EXERCISE INSTRUCTIONS | Each record below must be written out exactly as given.

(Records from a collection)
◇ ◇ ◇ ◇ ◇ ◇ ◇

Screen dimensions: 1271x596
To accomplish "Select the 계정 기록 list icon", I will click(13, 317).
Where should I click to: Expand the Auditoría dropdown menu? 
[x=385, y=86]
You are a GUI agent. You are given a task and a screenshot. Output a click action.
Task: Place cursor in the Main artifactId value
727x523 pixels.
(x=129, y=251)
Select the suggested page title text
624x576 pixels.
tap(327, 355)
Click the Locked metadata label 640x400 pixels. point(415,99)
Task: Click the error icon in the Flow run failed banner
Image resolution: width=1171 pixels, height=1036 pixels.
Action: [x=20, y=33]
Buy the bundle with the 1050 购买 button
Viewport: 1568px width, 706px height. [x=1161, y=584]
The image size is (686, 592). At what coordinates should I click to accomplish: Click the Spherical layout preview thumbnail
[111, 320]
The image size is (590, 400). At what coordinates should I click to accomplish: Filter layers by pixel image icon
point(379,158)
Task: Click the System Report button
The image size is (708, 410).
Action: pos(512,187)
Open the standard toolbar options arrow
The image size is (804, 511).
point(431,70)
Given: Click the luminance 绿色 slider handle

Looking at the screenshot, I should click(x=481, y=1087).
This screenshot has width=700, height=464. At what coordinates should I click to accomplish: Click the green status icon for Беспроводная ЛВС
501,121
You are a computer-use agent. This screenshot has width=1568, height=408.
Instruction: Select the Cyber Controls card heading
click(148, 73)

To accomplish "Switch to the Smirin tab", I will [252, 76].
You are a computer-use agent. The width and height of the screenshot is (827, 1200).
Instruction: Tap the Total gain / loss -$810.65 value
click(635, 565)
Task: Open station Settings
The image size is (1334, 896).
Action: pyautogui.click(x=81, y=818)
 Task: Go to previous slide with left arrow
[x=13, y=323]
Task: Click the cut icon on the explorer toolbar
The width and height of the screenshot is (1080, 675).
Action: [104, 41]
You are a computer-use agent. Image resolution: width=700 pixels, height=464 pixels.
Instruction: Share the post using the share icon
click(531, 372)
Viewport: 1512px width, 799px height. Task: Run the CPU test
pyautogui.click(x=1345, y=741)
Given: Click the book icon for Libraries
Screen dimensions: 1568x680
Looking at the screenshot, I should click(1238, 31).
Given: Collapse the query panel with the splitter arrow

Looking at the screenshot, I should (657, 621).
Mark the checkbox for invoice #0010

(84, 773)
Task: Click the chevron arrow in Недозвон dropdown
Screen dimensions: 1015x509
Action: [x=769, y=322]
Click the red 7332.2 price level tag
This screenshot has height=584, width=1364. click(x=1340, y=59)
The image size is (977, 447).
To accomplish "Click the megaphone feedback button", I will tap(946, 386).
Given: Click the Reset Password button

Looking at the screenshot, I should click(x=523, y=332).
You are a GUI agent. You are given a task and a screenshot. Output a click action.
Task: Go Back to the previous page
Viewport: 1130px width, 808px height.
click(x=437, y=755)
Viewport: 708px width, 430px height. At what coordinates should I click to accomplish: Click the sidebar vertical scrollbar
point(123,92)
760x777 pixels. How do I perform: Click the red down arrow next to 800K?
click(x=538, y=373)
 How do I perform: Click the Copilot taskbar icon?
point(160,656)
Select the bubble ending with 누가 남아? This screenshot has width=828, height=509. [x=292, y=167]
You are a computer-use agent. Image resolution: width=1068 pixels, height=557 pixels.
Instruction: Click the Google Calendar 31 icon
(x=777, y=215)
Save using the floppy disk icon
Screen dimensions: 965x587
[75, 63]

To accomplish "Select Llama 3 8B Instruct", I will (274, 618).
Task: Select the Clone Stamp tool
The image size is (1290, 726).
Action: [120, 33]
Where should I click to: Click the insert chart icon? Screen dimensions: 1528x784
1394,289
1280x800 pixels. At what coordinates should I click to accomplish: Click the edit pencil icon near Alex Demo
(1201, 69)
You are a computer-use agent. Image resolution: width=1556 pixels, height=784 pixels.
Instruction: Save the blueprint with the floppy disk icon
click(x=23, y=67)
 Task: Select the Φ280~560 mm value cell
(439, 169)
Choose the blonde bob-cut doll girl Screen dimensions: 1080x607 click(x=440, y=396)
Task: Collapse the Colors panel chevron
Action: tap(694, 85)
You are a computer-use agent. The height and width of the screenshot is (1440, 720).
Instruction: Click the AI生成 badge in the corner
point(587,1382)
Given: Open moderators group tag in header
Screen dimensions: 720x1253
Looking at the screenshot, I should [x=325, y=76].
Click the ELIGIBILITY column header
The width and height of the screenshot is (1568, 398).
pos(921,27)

◇ ◇ ◇ ◇ ◇ ◇ ◇

SOLVED PROBLEM |
Screen dimensions: 1271x596
To accomplish "Select the 계정 기록 list icon", I will click(13, 317).
Where should I click to: Expand the Auditoría dropdown menu? 
[x=385, y=86]
You are a GUI agent. You are given a task and a screenshot. Output a click action.
Task: Place cursor in the Main artifactId value
727x523 pixels.
(x=129, y=251)
Select the suggested page title text
624x576 pixels.
tap(327, 355)
Click the Locked metadata label 640x400 pixels. point(415,99)
Task: Click the error icon in the Flow run failed banner
Image resolution: width=1171 pixels, height=1036 pixels.
Action: [x=20, y=33]
Buy the bundle with the 1050 购买 button
Viewport: 1568px width, 706px height. [x=1161, y=584]
The image size is (686, 592). At what coordinates should I click to accomplish: Click the Spherical layout preview thumbnail
[111, 320]
The image size is (590, 400). At what coordinates should I click to accomplish: Filter layers by pixel image icon
point(379,158)
Task: Click the System Report button
The image size is (708, 410).
Action: pos(512,187)
Open the standard toolbar options arrow
The image size is (804, 511).
point(431,70)
Given: Click the luminance 绿色 slider handle

Looking at the screenshot, I should click(x=481, y=1087).
This screenshot has width=700, height=464. At what coordinates should I click to accomplish: Click the green status icon for Беспроводная ЛВС
501,121
You are a computer-use agent. This screenshot has width=1568, height=408.
Instruction: Select the Cyber Controls card heading
click(148, 73)

To accomplish "Switch to the Smirin tab", I will [252, 76].
You are a computer-use agent. The width and height of the screenshot is (827, 1200).
Instruction: Tap the Total gain / loss -$810.65 value
click(635, 565)
Task: Open station Settings
The image size is (1334, 896).
Action: pyautogui.click(x=81, y=818)
 Task: Go to previous slide with left arrow
[x=13, y=323]
Task: Click the cut icon on the explorer toolbar
The width and height of the screenshot is (1080, 675).
Action: [104, 41]
You are a computer-use agent. Image resolution: width=700 pixels, height=464 pixels.
Instruction: Share the post using the share icon
click(531, 372)
Viewport: 1512px width, 799px height. Task: Run the CPU test
pyautogui.click(x=1345, y=741)
Given: Click the book icon for Libraries
Screen dimensions: 1568x680
Looking at the screenshot, I should click(1238, 31).
Given: Collapse the query panel with the splitter arrow

Looking at the screenshot, I should (657, 621).
Mark the checkbox for invoice #0010

(84, 773)
Task: Click the chevron arrow in Недозвон dropdown
Screen dimensions: 1015x509
Action: [x=769, y=322]
Click the red 7332.2 price level tag
This screenshot has height=584, width=1364. click(x=1340, y=59)
The image size is (977, 447).
To accomplish "Click the megaphone feedback button", I will tap(946, 386).
Given: Click the Reset Password button

Looking at the screenshot, I should click(x=523, y=332).
You are a GUI agent. You are given a task and a screenshot. Output a click action.
Task: Go Back to the previous page
Viewport: 1130px width, 808px height.
click(x=437, y=755)
Viewport: 708px width, 430px height. At what coordinates should I click to accomplish: Click the sidebar vertical scrollbar
point(123,92)
760x777 pixels. How do I perform: Click the red down arrow next to 800K?
click(x=538, y=373)
 How do I perform: Click the Copilot taskbar icon?
point(160,656)
Select the bubble ending with 누가 남아? This screenshot has width=828, height=509. [x=292, y=167]
You are a computer-use agent. Image resolution: width=1068 pixels, height=557 pixels.
Instruction: Click the Google Calendar 31 icon
(x=777, y=215)
Save using the floppy disk icon
Screen dimensions: 965x587
[75, 63]

To accomplish "Select Llama 3 8B Instruct", I will (274, 618).
Task: Select the Clone Stamp tool
The image size is (1290, 726).
Action: [120, 33]
Where should I click to: Click the insert chart icon? Screen dimensions: 1528x784
1394,289
1280x800 pixels. At what coordinates should I click to accomplish: Click the edit pencil icon near Alex Demo
(1201, 69)
You are a computer-use agent. Image resolution: width=1556 pixels, height=784 pixels.
Instruction: Save the blueprint with the floppy disk icon
click(x=23, y=67)
 Task: Select the Φ280~560 mm value cell
(439, 169)
Choose the blonde bob-cut doll girl Screen dimensions: 1080x607 click(x=440, y=396)
Task: Collapse the Colors panel chevron
Action: tap(694, 85)
You are a computer-use agent. The height and width of the screenshot is (1440, 720).
Instruction: Click the AI生成 badge in the corner
point(587,1382)
Given: Open moderators group tag in header
Screen dimensions: 720x1253
Looking at the screenshot, I should [x=325, y=76].
Click the ELIGIBILITY column header
The width and height of the screenshot is (1568, 398).
pos(921,27)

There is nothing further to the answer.